Here is an equation:
$$ e^x\frac{d^n(x^ne^{-x})}{dx^n}=0 $$
Now I want to prove that this equation has $n$ different roots.
I tried to convert the equation to this form:
$$ \sum\limits_{k=0}^{n}C_n^k(-1)^{n-k}\frac{n!}{k!}x^{n-k}=0 $$
But I don't know how to prove that it has exactly $n$ different roots.

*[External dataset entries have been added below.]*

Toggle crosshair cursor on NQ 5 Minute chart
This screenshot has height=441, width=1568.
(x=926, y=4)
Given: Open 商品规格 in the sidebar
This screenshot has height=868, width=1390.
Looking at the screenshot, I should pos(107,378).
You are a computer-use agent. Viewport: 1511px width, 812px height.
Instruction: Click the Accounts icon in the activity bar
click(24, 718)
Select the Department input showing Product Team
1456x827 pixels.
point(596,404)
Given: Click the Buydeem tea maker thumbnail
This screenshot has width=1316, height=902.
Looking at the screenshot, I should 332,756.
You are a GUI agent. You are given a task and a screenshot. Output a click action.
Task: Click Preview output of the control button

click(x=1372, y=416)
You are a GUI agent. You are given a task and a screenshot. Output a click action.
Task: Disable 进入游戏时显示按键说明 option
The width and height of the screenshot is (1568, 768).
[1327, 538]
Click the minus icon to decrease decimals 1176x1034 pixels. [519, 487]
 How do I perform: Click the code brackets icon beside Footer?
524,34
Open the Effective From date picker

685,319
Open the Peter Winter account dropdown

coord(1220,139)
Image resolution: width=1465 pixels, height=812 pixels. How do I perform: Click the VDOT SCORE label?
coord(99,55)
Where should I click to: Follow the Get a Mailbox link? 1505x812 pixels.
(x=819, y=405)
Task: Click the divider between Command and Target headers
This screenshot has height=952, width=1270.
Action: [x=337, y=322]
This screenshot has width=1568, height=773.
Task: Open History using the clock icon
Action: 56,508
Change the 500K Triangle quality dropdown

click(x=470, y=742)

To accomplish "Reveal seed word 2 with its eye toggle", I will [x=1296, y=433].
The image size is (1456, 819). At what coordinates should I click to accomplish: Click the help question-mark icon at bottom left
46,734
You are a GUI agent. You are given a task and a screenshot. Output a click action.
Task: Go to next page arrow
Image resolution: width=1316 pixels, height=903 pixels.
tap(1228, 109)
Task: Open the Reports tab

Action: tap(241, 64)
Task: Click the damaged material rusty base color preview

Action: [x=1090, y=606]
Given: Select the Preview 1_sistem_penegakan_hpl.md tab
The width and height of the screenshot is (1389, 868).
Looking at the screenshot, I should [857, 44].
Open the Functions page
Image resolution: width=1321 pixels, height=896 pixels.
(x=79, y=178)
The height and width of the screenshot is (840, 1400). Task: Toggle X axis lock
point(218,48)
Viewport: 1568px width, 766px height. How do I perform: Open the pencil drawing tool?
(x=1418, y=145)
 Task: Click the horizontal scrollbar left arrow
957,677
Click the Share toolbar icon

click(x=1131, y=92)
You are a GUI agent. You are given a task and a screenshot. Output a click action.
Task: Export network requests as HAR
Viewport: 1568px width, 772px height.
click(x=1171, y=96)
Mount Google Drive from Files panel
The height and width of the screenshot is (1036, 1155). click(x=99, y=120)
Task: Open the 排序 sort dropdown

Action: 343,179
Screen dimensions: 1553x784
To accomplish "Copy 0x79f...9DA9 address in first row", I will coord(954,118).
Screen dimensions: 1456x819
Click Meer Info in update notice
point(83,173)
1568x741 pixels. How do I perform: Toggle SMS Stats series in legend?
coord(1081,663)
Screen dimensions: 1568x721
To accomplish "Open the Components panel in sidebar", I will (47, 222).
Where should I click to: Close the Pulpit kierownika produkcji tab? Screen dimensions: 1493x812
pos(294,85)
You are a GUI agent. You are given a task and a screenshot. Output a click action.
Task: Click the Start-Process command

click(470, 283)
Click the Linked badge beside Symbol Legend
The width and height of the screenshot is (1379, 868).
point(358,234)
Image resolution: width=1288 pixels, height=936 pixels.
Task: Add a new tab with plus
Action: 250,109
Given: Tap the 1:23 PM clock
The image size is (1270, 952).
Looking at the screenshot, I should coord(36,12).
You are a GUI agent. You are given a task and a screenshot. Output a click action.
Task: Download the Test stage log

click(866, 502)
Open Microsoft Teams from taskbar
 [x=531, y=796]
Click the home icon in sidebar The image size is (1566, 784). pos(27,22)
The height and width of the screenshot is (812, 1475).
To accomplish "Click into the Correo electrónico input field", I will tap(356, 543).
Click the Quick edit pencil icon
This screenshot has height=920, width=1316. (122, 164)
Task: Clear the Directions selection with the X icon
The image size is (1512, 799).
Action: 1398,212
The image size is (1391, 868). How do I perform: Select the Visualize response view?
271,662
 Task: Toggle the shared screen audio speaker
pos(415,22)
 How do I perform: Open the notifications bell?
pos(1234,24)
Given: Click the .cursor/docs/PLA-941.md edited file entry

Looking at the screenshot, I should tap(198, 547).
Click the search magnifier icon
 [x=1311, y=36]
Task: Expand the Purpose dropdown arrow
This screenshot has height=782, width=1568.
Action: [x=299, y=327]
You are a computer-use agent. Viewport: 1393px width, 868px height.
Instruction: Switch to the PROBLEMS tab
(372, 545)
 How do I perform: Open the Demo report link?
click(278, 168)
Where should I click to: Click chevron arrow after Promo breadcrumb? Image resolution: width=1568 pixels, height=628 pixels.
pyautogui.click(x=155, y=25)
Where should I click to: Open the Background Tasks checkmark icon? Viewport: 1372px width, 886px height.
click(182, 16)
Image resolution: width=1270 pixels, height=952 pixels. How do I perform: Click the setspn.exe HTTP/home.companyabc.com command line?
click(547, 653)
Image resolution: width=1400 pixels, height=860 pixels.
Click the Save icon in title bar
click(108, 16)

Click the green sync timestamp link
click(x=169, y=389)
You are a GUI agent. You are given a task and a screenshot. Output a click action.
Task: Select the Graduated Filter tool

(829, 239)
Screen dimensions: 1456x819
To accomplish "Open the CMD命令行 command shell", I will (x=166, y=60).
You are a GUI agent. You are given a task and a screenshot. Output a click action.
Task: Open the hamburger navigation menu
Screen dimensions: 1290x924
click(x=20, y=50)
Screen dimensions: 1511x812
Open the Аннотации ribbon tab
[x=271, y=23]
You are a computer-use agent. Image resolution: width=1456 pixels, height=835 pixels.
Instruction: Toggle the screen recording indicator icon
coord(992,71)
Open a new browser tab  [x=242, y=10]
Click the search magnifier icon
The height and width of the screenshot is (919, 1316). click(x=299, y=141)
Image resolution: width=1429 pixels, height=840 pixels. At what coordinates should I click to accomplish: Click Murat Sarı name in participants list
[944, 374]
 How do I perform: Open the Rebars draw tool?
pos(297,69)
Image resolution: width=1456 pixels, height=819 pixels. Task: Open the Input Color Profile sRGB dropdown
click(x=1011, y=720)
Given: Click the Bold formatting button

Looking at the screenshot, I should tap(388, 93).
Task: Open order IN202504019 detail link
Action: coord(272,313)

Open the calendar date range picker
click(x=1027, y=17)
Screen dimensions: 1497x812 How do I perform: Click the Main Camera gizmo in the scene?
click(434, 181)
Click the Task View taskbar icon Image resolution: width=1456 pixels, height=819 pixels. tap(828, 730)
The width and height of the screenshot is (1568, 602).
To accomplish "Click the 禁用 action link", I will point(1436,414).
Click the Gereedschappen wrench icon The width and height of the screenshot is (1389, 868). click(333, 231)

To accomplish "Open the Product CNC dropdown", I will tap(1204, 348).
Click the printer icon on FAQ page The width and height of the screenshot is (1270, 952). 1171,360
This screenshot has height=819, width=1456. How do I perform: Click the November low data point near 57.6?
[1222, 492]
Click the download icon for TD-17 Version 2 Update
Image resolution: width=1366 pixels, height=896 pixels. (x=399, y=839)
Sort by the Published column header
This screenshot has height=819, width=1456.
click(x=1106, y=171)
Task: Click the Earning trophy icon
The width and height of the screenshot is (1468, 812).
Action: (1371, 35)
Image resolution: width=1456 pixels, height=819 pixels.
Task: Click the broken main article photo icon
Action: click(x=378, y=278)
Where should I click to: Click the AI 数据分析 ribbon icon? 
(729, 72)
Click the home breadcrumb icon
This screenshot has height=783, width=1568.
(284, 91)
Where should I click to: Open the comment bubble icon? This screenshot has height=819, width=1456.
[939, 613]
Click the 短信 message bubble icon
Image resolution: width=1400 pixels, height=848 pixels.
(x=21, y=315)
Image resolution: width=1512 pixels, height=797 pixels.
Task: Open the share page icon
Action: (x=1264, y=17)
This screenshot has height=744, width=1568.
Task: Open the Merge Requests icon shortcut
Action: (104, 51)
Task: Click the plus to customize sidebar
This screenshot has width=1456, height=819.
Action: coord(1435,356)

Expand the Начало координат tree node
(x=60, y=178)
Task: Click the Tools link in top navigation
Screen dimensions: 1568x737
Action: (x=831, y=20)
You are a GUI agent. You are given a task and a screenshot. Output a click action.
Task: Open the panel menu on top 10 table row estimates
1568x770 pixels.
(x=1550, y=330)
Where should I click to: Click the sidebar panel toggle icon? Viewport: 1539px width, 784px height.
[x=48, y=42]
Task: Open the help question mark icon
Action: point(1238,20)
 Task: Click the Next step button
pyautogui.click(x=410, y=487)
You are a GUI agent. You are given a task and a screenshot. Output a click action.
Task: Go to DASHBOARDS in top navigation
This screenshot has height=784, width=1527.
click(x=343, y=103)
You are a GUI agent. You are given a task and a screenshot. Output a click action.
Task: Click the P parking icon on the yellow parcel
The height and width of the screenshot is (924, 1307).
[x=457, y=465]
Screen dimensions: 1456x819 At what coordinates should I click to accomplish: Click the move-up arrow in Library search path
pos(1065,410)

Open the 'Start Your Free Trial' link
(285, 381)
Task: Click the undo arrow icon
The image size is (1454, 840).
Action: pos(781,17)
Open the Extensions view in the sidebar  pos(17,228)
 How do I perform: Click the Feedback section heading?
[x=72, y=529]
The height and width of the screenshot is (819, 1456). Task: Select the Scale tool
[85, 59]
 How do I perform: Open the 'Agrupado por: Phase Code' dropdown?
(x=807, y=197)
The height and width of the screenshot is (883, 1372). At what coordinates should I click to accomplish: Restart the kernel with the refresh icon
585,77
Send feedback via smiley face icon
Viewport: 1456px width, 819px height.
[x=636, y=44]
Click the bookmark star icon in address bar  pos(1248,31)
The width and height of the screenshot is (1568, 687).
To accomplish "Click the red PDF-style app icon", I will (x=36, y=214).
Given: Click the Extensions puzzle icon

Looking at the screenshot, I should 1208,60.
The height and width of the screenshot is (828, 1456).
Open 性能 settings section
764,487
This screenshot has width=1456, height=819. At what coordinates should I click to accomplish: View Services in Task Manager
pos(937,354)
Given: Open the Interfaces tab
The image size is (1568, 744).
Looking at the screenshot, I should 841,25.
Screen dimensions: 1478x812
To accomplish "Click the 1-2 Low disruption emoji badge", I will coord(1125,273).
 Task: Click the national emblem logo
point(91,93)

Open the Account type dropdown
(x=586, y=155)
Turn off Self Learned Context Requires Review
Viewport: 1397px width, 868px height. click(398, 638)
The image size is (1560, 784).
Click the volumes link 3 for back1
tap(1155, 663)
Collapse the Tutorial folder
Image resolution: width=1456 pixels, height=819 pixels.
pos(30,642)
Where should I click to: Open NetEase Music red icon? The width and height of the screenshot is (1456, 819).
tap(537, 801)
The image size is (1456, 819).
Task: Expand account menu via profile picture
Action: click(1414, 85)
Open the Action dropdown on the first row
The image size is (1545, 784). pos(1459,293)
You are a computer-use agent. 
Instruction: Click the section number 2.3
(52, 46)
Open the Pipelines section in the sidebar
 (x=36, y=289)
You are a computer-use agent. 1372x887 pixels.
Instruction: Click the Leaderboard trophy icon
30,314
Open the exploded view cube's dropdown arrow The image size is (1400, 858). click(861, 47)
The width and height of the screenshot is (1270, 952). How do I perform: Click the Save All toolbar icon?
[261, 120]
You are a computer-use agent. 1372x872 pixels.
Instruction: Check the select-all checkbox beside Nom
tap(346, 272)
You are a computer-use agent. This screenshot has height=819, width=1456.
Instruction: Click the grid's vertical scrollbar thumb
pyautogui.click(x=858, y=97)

So what should I do?
A hint is enough!
Rolle's theorem is enough. $f(x)=x^n e^{-x}$ has a root with multiplicity $n$ at the origin and it vanishes at $+\infty$.
$f'(x)$ has a root with multiplicity $n-1$ at the origin, a simple root at some $x_0\in\mathbb{R}^+$ (local maximum for $f$) and it vanishes at $+\infty$. $f''(x)$ has a root with multiplicity $n-2$ at the origin, a simple root somewhere between $0$ and $x_0$ and a simple root somewhere after $x_0$. Use induction and you are done.
The same argument also applies to (shifted) Legendre polynomials, essentially given by $\frac{d^n}{dx^n}\left(x^n(1-x)^n\right)$.
The largest root of a Laguerre polynomial can be estimated using the techniques shown here for Hermite polynomials.